Navajo Who Helped Win War Dies At 90 -- Carl Gorman Was One Of `Code Talkers'
GALLUP, N.M. - Navajo artist, teacher and "Code Talker" Carl Gorman, whose encrypted use of his native language helped defeat Japan during World War II, died yesterday of cancer. He was 90.
Mr. Gorman died at Rehoboth McKinley Christian Hospital shortly after midnight, hospital spokeswoman Jennifer Dowling said.
He was mourned yesterday throughout the Navajo Nation and the art world.
"Here is a man who has contributed tremendously to the country - the United States - and to the Navajo Nation, his people," Navajo President Albert Hale said in Albuquerque. "We are very proud he has served in the armed forces and the Code Talkers."
Mr. Gorman, during 1982 festivities honoring the Code Talkers, said he and 28 other Navajos learned of their secret mission after completing boot camp in 1942.
"We never realized they were going to use our language as a code," he said.
"Some of our comrades couldn't figure us out. . . . Some of us looked like Japanese, and when they saw us talking into the equipment, they thought we were talking Japanese.
"And we were doing secret work, so we couldn't even tell our buddies what we were doing."
The recruits, ranging in age from 15 to 35, were inducted into the Marine Corps on May 4, 1942. Mr. Gorman was in his 30s. Eventually, there were 200 Code Talkers.
The Japanese never cracked the Navajo language, which bears no relationship to any other language in the world.
And there was even a code within the language: The Code Talkers used bird names to identify aircraft, fish for ships. The original code included more than 200 terms and evolved to more than 600.
"Many people ask me why I fought for my country when the government has treated us pretty bad," Mr. Gorman said during the 1995 unveiling of a Code Talker monument in Flagstaff, Ariz.
"But before the white man came to this country, this whole land was Indian country and we still think it's our land, so we fight for it. I was very proud to serve my country."
The monument was sculpted by his son, R.C. Gorman, who visited his father in the hospital Sunday, said Virginia Dooley, director of R.C. Gorman's Navajo Gallery in Taos.
After the war, Carl Gorman became known for his art and his lectures around the country about the Navajos.
In the 1970s he taught art history and Native-American history at the University of California-Davis, where the C.N. Gorman Museum was dedicated in 1973.
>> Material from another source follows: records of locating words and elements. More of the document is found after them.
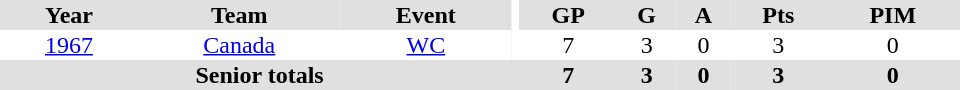
G (646, 15)
Team (240, 15)
Pts (778, 15)
Canada (240, 45)
PIM (893, 15)
Event (426, 15)
A (704, 15)
GP (568, 15)
Year (69, 15)
1967 (69, 45)
WC (426, 45)
Senior totals (260, 75)
Detect which cell encompasses the target text, then output its [x, y] center coordinate. 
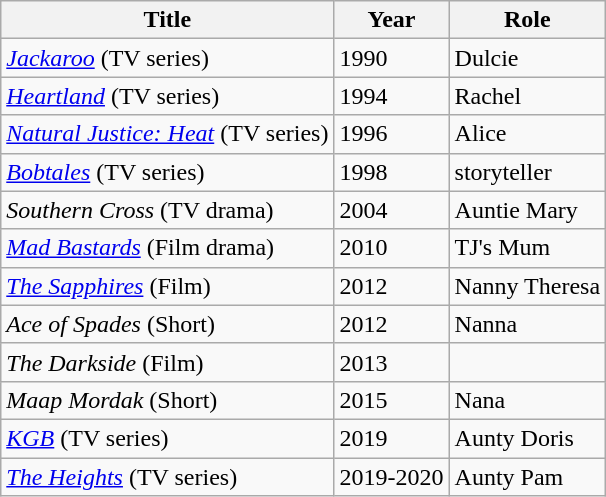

University spokeswoman Lisa Klionsky said the museum is planning a tribute.
Born in 1907 in Chinle, Ariz., the son of a merchant-rancher, Mr. Gorman ran away from school at the age of 10, according to his biography, "Power of a Navajo - Carl Gorman: The Man and His Life" by Henry and Georgia Greenberg.
Mr. Gorman was treated harshly in school because he wouldn't give up the Navajo language, the book recalled.
Besides his son, Mr. Gorman's survivors include his wife, Mary; daughters Zonnie Gorman of Gallup and Donna Scott of Chinle, Ariz.; and three grandchildren.